For the purpose of explaining the solution, let's consider a target workload that is a traditional three-tier Linux, Apache, MySQL, PHP (LAMP) web application running on AWS with the following architecture:

Infrastructure architecture for the example workload

To keep things simple, each security group for the resources (ALB, web server, MySQL instance) will have an egress rule that allows all outbound traffic. As for ingress rules, the requirements are as follows:

ResourceSourceProtocol and port
ALBInternet (0.0.0.0/0)TCP 443 (HTTPS)
Web serverALB (10.0.0.0/24)TCP 80 (HTTP)
MySQL instanceWeb server (10.0.1.0/24)TCP 3306 (MySQL)

As we develop the Terraform configuration in this blog post, we will focus only on creating the security group resources and a VPC resource which the security groups can be associated with. If you are interested in seeing a full solution in action, feel free to add the configuration to provision the network and workload resources at your leisure.

Defining the security group rule CSV file format

As per the requirements, the CSV file must support both ingress and egress rule definitions of all types for resources in the stack. The file format must adhere to the RFC 4180 specification, which is required by the Terraform csvdecode function that we will use in our Terraform configuration later. Considering the required attributes for the aws_vpc_security_group_ingress_rule and aws_vpc_security_group_egress_rule resources, the CSV file schema can be defined as follows:

ColumnDescriptionExample
resource_nameThe logical name of the resource to which the security group rules apply to.web
typeOne of: ingress, egressingress
nameThe name of the rule.http-alb
descriptionThe description of the rule.Allow HTTP access from the public subnet CIDRs
cidr_ipv4The source or destination IPv4 CIDR range.10.0.0.0/24
cidr_ipv6The source or destination IPv6 CIDR range.2001:db8::
prefix_list_idThe ID of the source or destination prefix list.pl-07b7b831714d4596a
referenced_security_group_idThe source or destination security group that is referenced in the rule.sg-0023839dc98251128
ip_protocolThe IP protocol name or number.-1 (all protocols), tcp
from_portThe start of port range for the TCP and UDP protocols, or an ICMP/ICMPv6 type.443
to_portThe end of port range for the TCP and UDP protocols, or an ICMP/ICMPv6 code.443

Since a security group rule expects only one of the four source or destination types, three of them would be optional for each rule. In the CSV file, we will leave those values empty, which will resolve to an empty string as you will see later.

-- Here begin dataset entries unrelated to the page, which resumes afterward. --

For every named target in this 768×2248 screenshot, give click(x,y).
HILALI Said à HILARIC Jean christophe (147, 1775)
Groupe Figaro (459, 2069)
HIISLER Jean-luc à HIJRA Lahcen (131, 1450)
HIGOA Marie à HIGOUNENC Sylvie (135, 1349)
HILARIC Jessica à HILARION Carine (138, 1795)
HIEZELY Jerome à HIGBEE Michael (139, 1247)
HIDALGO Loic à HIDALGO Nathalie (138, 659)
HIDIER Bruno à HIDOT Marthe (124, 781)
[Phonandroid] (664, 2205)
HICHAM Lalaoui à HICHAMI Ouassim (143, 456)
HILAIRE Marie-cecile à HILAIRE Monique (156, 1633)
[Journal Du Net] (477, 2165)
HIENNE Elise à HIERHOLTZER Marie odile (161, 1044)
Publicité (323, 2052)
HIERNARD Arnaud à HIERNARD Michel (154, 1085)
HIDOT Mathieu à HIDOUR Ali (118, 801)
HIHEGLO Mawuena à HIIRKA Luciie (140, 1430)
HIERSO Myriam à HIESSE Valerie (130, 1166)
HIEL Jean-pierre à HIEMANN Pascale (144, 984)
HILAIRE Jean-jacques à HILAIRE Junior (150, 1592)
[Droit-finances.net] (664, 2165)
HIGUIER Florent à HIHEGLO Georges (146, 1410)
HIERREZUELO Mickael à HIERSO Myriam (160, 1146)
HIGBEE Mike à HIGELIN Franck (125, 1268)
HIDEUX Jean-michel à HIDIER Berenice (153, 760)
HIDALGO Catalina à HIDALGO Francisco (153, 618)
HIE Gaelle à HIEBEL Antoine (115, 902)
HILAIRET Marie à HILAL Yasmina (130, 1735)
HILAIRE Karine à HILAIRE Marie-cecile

To test the solution, let's define a file called sg-rules.csv with the following content that specifies all required rules for the ALB, web server, and MySQL instance. We will also start simple and use static values, specifically the subnet CIDR ranges, for the inbound rule sources.

resource_name,type,name,description,cidr_ipv4,cidr_ipv6,prefix_list_id,referenced_security_group_id,ip_protocol,from_port,to_port
db,ingress,postgres-web,Allow MySQL access from the private (web) subnet CIDRs,10.0.1.0/24,,,,tcp,3306,3306
db,egress,all,Allow all outgoing traffic,0.0.0.0/0,,,,-1,-1,-1
web,ingress,http-public,Allow HTTP access from the public subnet CIDRs,10.0.0.0/24,,,,tcp,80,80
web,egress,all,Allow all outgoing traffic,0.0.0.0/0,,,,-1,-1,-1
alb,ingress,https-all,Allow HTTPS access from the the internet,0.0.0.0/0,,,,tcp,443,443
alb,egress,all,Allow all outgoing traffic,0.0.0.0/0,,,,-1,-1,-1
Terraform will not parse a CSV file correctly if it has a UTF-8 BOM format. Software such as Excel may create files with a byte order mark (BOM). Ensure that you convert the CSV file to ANSI format without BOM before providing it to Terraform.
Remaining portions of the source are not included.